Monday, September 12, 2005

Yang Terbuang


Saya baca lagi perasaan hati seorang pelajar yang puluhan tahun lalu adalah salah satu mantan penerima beasiswa dari negara Indonesia untuk melanjutkan kuliahnya di negara sosialis. Sayangnya, karena ia dianggap terafiliasi dengan Partai Komunis Indonesia, mahasiswa itu dicabut paspornya secara semena-mena oleh pemerintah Indonesia. Ia terpaksa mengambil kewarganegaraan lain agar bisa pulang ( meski hanya sebagai turis ) sekedar menengok keluarganya di Indonesia, dengan jatah waktu berkunjung selama 60 hari.

Selama puluhan tahun tinggal di luar negeri, silaturahmi dengan sesama orang-orang terbuang dari negeri sendiri sering dilakukannya untuk membentuk tali kekeluargaan sekaligus melipur kerinduan pada keluarga di tanah air. Kadang mereka kumpul-kumpul di KBRI sebagai sarana menjaga identitas sebagai orang Indonesia. Jika bertemu dengan teman-teman dari Indonesia, mereka sangat antusias menyambutnya, layaknya sanak famili yang lama tak bersua.

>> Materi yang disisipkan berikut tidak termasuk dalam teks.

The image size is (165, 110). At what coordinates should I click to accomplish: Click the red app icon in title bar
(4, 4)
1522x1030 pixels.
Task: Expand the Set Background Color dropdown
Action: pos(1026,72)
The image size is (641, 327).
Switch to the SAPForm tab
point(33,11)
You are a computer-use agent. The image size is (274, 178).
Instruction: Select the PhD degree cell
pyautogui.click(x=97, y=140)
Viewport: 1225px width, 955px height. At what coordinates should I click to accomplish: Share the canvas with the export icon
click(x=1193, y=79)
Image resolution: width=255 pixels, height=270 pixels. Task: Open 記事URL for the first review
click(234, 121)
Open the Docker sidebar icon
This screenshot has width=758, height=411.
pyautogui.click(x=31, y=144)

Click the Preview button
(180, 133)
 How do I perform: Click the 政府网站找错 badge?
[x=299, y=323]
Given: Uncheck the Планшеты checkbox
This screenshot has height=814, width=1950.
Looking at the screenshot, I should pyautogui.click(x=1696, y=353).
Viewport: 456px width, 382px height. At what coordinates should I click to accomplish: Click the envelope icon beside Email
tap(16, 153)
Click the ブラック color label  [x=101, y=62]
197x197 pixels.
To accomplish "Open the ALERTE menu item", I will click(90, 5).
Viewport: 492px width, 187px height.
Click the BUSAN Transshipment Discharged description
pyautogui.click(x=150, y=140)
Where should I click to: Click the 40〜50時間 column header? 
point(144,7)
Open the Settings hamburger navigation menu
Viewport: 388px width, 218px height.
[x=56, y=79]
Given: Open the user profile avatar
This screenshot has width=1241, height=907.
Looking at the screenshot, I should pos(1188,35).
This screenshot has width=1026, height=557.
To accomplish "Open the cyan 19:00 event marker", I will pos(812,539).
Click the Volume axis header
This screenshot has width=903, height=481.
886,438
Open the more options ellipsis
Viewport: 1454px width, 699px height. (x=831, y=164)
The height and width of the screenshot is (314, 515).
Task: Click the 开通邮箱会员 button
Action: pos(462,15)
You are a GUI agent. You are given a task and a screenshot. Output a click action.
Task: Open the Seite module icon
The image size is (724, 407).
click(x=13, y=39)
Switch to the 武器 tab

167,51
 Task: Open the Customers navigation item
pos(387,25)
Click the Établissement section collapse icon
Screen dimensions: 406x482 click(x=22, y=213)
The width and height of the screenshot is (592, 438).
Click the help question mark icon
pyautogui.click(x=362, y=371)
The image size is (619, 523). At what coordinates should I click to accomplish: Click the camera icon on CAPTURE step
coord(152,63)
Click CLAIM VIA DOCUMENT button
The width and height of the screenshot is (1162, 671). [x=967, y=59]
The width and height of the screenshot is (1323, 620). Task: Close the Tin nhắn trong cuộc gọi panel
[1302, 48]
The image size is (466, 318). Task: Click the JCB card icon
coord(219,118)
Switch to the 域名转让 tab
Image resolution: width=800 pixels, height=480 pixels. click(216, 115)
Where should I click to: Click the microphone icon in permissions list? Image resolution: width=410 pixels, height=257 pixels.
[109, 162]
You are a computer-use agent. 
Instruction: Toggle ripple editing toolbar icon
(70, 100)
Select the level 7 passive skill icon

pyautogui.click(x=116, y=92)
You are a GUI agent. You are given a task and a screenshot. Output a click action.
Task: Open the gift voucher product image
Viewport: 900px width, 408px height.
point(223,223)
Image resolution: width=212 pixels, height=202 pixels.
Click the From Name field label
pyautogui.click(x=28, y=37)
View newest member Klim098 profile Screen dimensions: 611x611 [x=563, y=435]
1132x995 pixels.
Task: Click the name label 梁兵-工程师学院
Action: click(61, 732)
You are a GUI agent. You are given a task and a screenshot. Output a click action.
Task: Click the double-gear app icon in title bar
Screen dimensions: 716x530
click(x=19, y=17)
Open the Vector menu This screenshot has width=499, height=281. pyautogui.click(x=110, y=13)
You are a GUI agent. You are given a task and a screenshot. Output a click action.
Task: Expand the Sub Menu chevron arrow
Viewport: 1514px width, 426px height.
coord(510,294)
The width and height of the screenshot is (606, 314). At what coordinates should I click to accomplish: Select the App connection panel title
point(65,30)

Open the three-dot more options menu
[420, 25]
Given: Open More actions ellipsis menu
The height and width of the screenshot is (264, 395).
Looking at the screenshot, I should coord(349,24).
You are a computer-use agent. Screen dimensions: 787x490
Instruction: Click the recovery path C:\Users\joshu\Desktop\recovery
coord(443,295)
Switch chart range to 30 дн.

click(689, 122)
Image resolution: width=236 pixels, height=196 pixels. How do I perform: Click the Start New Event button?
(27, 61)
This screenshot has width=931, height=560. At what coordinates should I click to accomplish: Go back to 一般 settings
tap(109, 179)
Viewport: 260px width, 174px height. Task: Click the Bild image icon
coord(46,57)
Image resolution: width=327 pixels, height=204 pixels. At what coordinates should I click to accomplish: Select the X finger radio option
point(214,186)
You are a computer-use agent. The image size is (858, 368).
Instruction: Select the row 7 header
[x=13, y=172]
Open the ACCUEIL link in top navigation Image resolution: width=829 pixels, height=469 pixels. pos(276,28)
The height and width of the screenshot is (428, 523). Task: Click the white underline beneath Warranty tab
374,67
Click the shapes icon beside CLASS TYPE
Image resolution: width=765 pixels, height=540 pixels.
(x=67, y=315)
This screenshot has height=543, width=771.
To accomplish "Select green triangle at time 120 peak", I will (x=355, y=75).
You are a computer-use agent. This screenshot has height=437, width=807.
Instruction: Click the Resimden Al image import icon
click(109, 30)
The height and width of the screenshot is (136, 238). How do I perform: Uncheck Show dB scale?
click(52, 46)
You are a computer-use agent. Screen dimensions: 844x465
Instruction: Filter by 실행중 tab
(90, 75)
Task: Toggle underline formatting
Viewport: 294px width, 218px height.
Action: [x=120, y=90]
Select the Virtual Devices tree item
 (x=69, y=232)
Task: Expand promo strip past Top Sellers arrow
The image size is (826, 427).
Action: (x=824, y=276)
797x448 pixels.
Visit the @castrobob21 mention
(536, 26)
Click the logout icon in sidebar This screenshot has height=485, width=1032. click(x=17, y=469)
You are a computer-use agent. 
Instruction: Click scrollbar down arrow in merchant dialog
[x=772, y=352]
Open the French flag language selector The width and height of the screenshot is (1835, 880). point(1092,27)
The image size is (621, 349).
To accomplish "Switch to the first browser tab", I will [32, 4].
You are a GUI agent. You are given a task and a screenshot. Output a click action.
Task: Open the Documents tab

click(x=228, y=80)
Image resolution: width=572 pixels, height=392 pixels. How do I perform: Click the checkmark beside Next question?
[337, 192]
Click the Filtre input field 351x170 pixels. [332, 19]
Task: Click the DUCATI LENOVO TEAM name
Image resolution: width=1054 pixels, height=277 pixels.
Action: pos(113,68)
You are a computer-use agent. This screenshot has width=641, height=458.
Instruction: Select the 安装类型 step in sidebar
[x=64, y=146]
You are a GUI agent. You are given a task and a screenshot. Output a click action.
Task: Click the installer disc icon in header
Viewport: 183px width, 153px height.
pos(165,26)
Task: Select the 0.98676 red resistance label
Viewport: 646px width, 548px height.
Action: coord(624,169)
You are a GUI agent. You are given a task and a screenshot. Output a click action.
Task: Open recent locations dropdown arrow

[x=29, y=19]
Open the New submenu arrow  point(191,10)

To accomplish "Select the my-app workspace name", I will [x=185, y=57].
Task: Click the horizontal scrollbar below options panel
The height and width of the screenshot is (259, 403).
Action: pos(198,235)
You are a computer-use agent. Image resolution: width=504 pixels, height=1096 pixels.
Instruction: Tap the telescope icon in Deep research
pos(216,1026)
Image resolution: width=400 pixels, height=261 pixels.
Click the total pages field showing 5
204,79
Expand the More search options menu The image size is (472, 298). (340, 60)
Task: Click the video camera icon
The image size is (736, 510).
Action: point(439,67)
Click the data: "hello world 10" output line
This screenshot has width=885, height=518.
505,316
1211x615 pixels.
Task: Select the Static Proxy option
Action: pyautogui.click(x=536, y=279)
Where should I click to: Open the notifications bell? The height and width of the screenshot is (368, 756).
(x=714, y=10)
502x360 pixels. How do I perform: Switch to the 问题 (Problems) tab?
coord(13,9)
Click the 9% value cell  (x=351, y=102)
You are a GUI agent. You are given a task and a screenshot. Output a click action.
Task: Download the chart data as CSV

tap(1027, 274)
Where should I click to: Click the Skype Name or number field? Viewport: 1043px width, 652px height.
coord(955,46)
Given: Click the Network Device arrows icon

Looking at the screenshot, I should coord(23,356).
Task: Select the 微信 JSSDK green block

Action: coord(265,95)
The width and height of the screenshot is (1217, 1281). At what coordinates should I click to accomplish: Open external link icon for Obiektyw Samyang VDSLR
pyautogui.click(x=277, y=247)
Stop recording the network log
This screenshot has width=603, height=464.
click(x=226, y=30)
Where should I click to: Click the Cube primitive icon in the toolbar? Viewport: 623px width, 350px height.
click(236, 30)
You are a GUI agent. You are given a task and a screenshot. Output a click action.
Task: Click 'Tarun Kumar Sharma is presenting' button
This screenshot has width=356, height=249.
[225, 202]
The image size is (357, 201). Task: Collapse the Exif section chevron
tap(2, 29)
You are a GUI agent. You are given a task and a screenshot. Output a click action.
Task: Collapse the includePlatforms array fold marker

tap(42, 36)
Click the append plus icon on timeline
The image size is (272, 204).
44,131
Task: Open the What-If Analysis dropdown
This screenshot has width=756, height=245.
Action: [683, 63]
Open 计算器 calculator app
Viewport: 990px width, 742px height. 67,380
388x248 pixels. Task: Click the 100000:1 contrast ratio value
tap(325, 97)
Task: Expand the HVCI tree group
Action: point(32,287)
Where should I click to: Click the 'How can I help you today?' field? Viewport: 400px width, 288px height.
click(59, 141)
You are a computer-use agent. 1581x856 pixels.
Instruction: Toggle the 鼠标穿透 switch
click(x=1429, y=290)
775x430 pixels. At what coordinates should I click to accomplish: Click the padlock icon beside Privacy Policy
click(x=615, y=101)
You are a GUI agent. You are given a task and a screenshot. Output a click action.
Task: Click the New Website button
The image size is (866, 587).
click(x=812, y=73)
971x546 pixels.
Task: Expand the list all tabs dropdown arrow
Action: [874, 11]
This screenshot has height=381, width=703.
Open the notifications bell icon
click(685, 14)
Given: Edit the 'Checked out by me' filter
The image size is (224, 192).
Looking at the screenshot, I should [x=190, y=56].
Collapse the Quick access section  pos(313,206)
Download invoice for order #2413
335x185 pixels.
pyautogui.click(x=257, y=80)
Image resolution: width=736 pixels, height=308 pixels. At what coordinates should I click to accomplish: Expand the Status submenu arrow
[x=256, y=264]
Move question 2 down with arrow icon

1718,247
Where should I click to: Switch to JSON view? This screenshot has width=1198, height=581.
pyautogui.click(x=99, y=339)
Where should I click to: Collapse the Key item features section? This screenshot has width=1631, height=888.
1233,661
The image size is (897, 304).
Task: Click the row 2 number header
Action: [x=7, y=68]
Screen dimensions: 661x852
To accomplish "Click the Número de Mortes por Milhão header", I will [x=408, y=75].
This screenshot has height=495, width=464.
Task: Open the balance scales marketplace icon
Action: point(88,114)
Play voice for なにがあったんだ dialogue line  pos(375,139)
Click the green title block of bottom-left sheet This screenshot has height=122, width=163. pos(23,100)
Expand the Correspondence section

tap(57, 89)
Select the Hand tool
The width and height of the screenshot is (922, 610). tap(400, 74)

Meskipun sekarang mereka telah pensiun, bahkan ada yang telah bermenantukan perempuan Indonesia yang juga ikut menetap di sana, (dan menantu perempuannya inilah yang kerapkali memasakkan masakan soto Indonesia ala negeri itu ketika timbul kerinduan pada rasa masakan kampung sendiri), namun mereka belum juga boleh menetap kembali di Indonesia.

Kini, di tengah kebahagiaan, kepedihan, dan kerinduan di negeri orang,-- sehubungan dengan adanya berita pemberian amnesti presiden Susilo Bambang Yudhoyono kepada anggota Gerakan Aceh Merdeka, juga pemberian izin kepada tokoh-tokoh Gerakan Aceh Merdeka yang berada di luar negeri untuk boleh kembali ke Indonesia--, mereka seolah menemukan wacana baru. Akankah kiranya pak SBY memberikan hati dan pikiran untuk memikirkan nasib mereka?.

Di usia senja mereka, mereka sangat mengharapkan bisa pulang ke kampung halaman, berkumpul seterusnya dengan keluarga dan kembali menetap di Indonesia.